┌──

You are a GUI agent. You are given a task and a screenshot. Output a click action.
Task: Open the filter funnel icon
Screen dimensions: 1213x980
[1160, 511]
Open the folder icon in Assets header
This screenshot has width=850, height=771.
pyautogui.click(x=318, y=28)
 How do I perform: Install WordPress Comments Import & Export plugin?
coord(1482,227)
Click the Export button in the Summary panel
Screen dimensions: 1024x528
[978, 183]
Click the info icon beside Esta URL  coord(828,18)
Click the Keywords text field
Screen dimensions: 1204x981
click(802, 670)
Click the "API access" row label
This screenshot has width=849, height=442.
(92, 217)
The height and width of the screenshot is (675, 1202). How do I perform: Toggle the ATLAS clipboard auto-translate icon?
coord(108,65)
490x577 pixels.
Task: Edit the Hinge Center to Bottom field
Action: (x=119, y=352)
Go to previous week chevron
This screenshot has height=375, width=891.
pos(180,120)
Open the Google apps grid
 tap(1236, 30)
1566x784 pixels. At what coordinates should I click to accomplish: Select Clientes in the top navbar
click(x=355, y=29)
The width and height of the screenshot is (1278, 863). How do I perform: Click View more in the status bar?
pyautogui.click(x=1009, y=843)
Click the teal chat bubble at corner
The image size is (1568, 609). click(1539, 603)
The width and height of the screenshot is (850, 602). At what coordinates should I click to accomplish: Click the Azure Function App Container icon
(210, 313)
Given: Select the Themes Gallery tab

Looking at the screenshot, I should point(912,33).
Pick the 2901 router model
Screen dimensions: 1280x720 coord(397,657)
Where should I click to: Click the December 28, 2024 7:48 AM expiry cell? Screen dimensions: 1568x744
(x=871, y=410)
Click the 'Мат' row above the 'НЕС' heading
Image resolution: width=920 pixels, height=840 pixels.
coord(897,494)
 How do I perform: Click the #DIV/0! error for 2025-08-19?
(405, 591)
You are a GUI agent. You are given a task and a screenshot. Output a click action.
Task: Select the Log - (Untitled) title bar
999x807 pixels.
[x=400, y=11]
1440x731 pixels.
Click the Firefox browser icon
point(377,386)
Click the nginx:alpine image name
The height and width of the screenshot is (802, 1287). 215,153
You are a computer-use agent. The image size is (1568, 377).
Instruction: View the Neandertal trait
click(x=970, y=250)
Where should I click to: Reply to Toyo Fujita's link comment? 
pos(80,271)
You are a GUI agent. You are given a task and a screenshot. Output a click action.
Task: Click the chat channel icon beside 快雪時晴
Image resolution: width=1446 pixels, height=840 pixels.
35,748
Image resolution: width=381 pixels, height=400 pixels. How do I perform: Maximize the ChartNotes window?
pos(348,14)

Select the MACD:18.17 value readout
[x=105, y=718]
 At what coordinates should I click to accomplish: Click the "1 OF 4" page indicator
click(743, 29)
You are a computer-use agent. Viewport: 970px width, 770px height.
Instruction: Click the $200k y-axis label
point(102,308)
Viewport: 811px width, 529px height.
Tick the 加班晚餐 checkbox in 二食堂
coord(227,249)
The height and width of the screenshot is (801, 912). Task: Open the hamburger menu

└──

- [EXERCISE OBJECTIVE]:
Filter the data above by the word "Viewport" and copy every line that matches.

- [RESULT FOR THIS TASK]:
You are a computer-use agent. Viewport: 970px width, 770px height.
Viewport: 811px width, 529px height.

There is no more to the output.